Hello, I'm Colin and I’m one of the guides on the Bridging Binaries LGBT+ tours at the Museum of Classical Archaeology.

And I’ m going to talk about The Wrestlers as its a statue that, for me, highlights the importance of classical statuary for queer men over the last few centuries. 

As you may have noticed, nudity and physical excellence are the hallmarks of classical statuary. The physical attributes were often used as a metaphor for the non-physical qualities of an individual. For example, a strong body might convey that the subject was a strong leader. And the statues are naked so that we can fully appreciate these physical qualities.

Now The Wrestlers were athletes so we just need to see – and by impressed by - how fit they were. 

But there’s a particularly homoerotic charge with these fit young men because they’re not just naked, they’re engaged in some kind of active, intimate, physical behaviour. And, to the queer eye, that intimate physicality gives rise to fantasy. We can almost hear the sounds that they’re making, feel the heat that their bodies are generating, smell the sweat. And from certain angles we’re almost close enough to be participants. 

Now this may sound like I’m  getting a bit carried away. But consider this. 

Up until 1861, the penalty for male homosexual behaviour was death by hanging. For decades after that it was imprisonment with hard labour. Even when homosexuality was officially decriminalised in 1967, the legislation came with so many terms and conditions, that the number of homosexual men sent to jail actually went up for the first few years afterwards.

So gay men needed to be extremely careful. Which brings us back to classical statuary. 

For many men, statues of naked men offered an opportunity to fantasise - and may even have been as close as they got to a homosexual encounter.
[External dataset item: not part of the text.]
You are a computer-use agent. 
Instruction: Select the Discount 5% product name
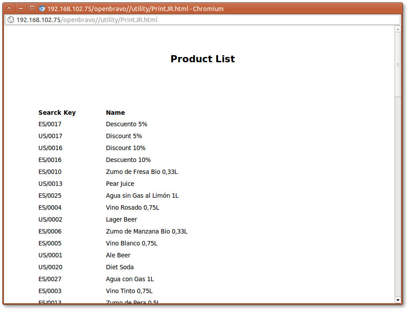(x=124, y=136)
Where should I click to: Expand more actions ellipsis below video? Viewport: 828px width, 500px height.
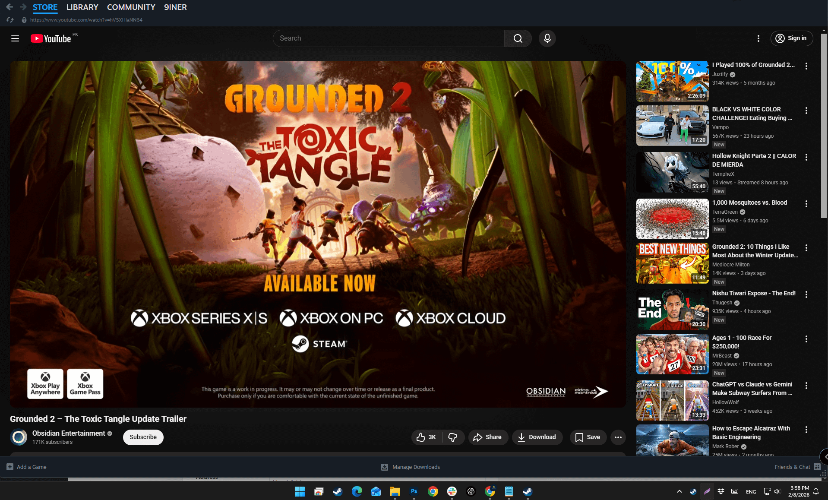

We can actually see evidence of this in a short story by closetted Edwardian author E.M.Forster. 

‘The Classical Annexe', is a sexual fantasy based on The Wrestlers. In it, the statue of an athlete comes to life and displays a strong – and very obvious - sexual appetite. The story ends with the athlete returning to stone – along with a young man with whom he is ‘wrestling’.

And now that we have the internet, it’s not hard to find examples of other works that are clearly influenced by statues like The Wrestlers, such as the works of 1950s photographer Bob Mizer.